The Anti-Masonic Party was the earliest third party in the United States. Formally a single-issue party, it strongly opposed Freemasonry in the United States. It was active from the late 1820s, especially in the Northeast, and later attempted to become a major party by expanding its platform to take positions on other issues. It declined quickly after 1832  as most members joined the new Whig Party; it disappeared after 1838.

The party was founded following the disappearance of William Morgan, a former Mason who had become a prominent critic of the Masonic organization. Many believed that Masons had murdered Morgan for speaking out against Masonry and subsequently many churches and other groups condemned Masonry. As many Masons were prominent businessmen and politicians, the backlash against the Masons was also a form of anti-elitism. The Anti-Masons purported that Masons posed a threat to American republicanism by secretly trying to control the government. Furthermore, there was a strong fear that Masonry was hostile to Christianity.

Mass opposition to Masonry eventually coalesced into a political party.
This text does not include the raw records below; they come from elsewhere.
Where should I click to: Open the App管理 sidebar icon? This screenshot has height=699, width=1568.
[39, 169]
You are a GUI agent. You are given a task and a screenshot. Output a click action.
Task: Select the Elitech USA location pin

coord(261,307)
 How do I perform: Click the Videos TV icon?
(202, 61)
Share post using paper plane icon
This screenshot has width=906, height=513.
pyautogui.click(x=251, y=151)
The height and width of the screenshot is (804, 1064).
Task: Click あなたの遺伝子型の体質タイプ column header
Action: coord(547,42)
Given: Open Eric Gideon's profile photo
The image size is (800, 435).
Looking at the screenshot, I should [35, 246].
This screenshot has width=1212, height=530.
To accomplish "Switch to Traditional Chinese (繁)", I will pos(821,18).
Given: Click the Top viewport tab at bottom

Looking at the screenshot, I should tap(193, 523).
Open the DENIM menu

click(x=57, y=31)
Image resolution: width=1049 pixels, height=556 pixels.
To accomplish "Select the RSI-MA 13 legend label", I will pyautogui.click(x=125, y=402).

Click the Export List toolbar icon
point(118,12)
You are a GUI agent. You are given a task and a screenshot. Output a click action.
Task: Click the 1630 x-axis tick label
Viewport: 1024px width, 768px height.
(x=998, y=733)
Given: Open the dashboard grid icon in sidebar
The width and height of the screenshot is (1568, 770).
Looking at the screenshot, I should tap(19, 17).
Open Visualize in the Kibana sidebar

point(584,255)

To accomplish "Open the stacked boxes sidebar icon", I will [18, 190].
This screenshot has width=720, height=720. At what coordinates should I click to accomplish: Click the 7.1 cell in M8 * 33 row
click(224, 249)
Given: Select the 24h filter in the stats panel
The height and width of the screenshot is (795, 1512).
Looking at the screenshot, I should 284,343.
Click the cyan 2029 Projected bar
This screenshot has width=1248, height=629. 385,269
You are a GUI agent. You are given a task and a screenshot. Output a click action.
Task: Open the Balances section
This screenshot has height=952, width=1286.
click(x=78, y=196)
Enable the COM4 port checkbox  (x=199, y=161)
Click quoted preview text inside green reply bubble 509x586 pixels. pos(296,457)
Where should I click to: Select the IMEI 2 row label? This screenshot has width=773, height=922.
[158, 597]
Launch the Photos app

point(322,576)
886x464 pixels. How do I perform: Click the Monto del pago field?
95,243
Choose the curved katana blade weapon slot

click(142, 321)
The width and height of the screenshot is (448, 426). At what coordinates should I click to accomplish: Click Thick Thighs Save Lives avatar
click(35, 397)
Before and during the presidency of John Quincy Adams, there was a period of political realignment. The Anti-Masons emerged as an important third-party alternative to Andrew Jackson's Democrats and Adams' National Republicans. In New York, the Anti-Masons supplanted the National Republicans as the primary opposition to the Democrats.

After experiencing unexpected success in the 1828 elections, the Anti-Masons adopted positions on other issues, most notably support for internal improvements and a protective tariff. Several Anti-Masons, including William A. Palmer and Joseph Ritner, won election to prominent positions. In states such as Pennsylvania and Rhode Island, the party controlled the balance of power in the state legislature and provided crucial support to candidates for the United States Senate. In 1831, the party held the first presidential nominating convention, a practice that was subsequently adopted by all major parties. Delegates chose former U.S. Attorney General William Wirt as their standard bearer in the 1832 presidential election; Wirt won 7.8% of the popular vote and carried Vermont.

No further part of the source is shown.